With the White House announcement that retired USCG Vice Commandant David P. Pekoske has been nominated to be the next TSA Administrator, the Trump Administration is continuing a distinguished tradition of tapping the top ranks of the Coast Guard to lead some of the Department’s toughest assignments.
Since the Department’s creation in 2003, USCG executive leaders have been tapped for a range of positions: Deputy Secretary (Adm. James Loy); running response and recovery operations for Hurricanes Katrina, Rita and the BP Oil Spill (Adm. Thad Allen); FEMA Deputy Administrator (Adm. Harvey Johnson); as well as TSA Administrator. Upon his confirmation, Pekoske will become the third USCG flag officer to run TSA (Adm. Loy 2002-2003; Adm. Peter Neffenger 2015-2017.)

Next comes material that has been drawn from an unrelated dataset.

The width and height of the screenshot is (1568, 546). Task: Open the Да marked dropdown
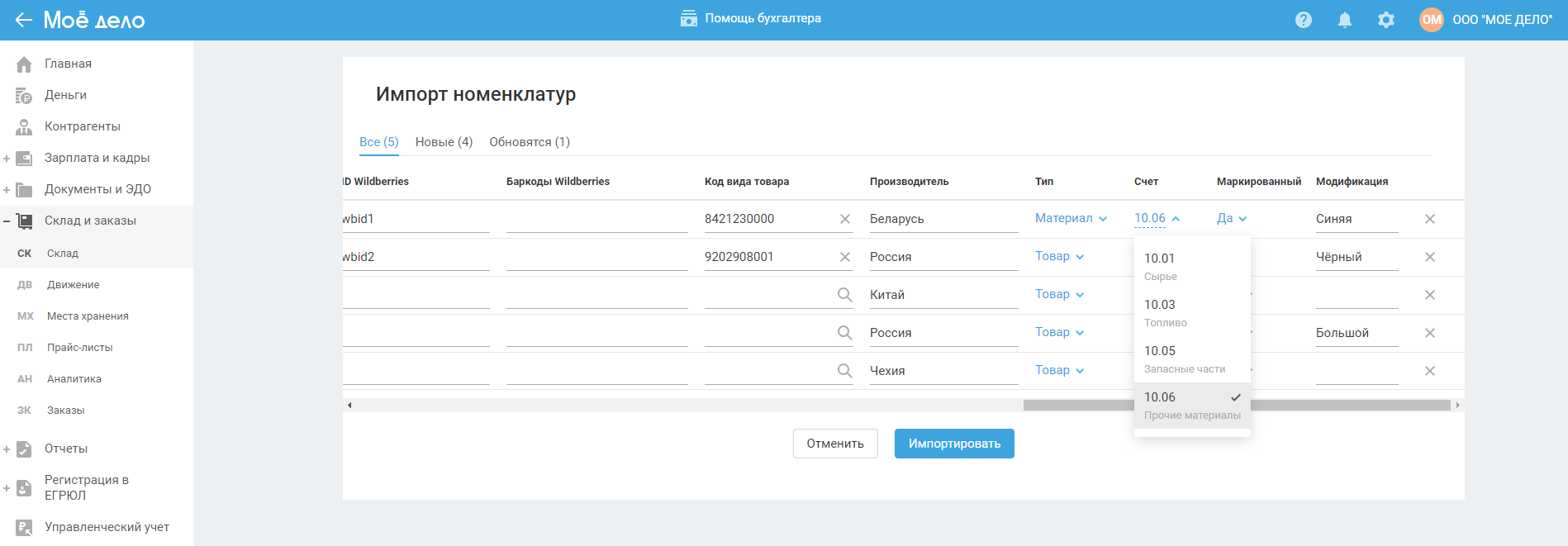(1231, 218)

There are lots of other places where the USCG expertise has been shared around DHS, and it’s worth noting what has helped each of these distinguished leaders succeed. Besides the discipline, structural functionality and operational adherence that come with being a military service, the Coast Guard is one of only two military branches that has to cross train and operate within the civilian world. (The National Guard is the other military branch.) As such, they have to work with private sector owners and operators (e.g., port authority operators, supply chain operators, marine vessel operators, longshoreman, etc.) as well as law enforcement, public safety operators, and local, state and regional governments. The civilian world is far different than the give-and-receive-orders world that come from the traditional military environment. In a civilian world, negotiations, relationship building and even horse trading have to be a part of the mix, especially when the people with whom you work do not have to stand and return the salute or follow the order given by a higher ranking military officer. This understanding of how to collaborate with the private sector is critical to, for example, public-private partnerships in cybersecurity, such as the FBI’s InfraGard. In this area, Pekoske is well-prepared. He understands the private sector and has experience in information. He knows that it is people who at once create the weakest link in cyber security and offer the greatest source of resilience.
The skill levels throughout the entire Coast Guard service (and especially in USCG leadership) are proving to be the success factors for stewarding DHS components. That skill base of relationship building, managing expectations, and putting processes in place that allow for great training and empowered leadership to act are just part of the reason Pekoske and the others like him in one of our nation’s oldest military service branches truly fulfill the Coast Guard motto of Semper Paratus – “Always Ready.”
While there are many other places from which DHS draws leadership talent, we are seeing in this second decade of the Department’s operations the most trusted leadership reservoir tapped by administrations of both political parties. Given the Department’s missions, it seems appropriate that the reservoir is a group of people who live, work and breath being “always ready.”